E che di incrostazioni a Roma ce ne siano parecchie è piuttosto evidente. Si ha l'impressione, in effetti, che scoperchiato il pentolone di Mafia Capitale la giunta municipale si sia progressivamente dissolta nel nulla. Perde i pezzi, non ha più ragioni per stare insieme, non trova nemmeno le modalità per agire. Come se il malaffare non fosse stato un cancro da estirpare, un bastone fra le ruote della macchina amministrativa, un impedimento alla corretta gestione della città: al contrario, sembra che il malaffare sia stato elemento costitutivo, centrale, quasi onnicomprensivo, tanto che togliendolo non resta nulla. Campidoglio: corruzione e poco altro, Buzzi e Carminati e poi il deserto. Sotto le tangenti, niente.

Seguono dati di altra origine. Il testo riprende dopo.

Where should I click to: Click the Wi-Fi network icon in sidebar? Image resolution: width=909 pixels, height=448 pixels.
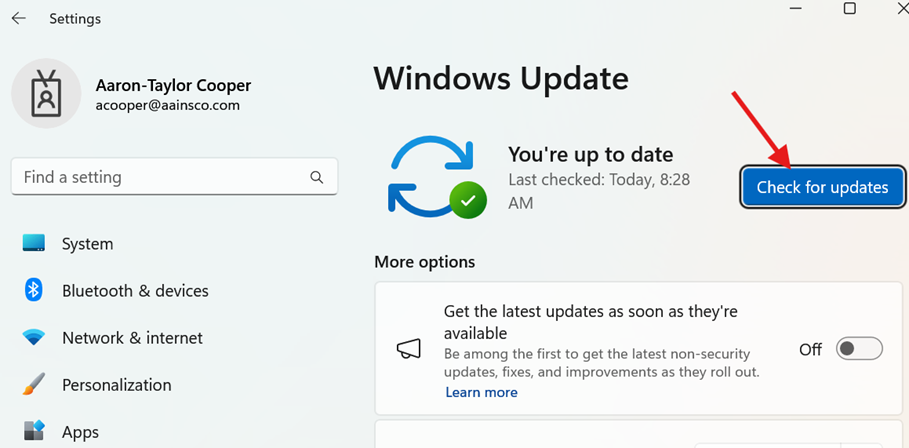click(34, 338)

Se non fosse stato così, infatti, una volta scoppiato il bubbone le singole amministrazioni avrebbero cominciato a funzionare, no? E invece fateci caso: Mafia Capitale egemonizzava l'assistenza stranieri e l'assistenza stranieri non è mai andata in tilt come ora. Mafia Capitale si occupava di verde pubblico, rifiuti e pulizia e verde pubblico, rifiuti e pulizia sono mai andati in tilt come ora. Mafia Capitale entrava pesantemente nei trasporti e i trasporti non sono mai andati in tilt come ora, tanto da costringere il sindaco a una umiliante e assurda richiesta pubblica di scuse. Il risultato è devastante. Guardare la Roma di Marino in questi giorni, infatti, è un po' come guardare un tossicodipendente all'ultimo stadio, uno di quelli pieni fino al collo, irrecuperabili: tu gli togli l'eroina, ma capisci subito che lui non ce la fa a salvarsi perché ormai la droga è entrata nel suo sangue, nel suo cervello, nel suo corpo, corrodendo e corrompendo tutto il resto. Magari è pulito, ma non sta in piedi. Non può stare in piedi. Nemmeno se s'appoggia a una ramazza d'autore. Anzi, d'attore.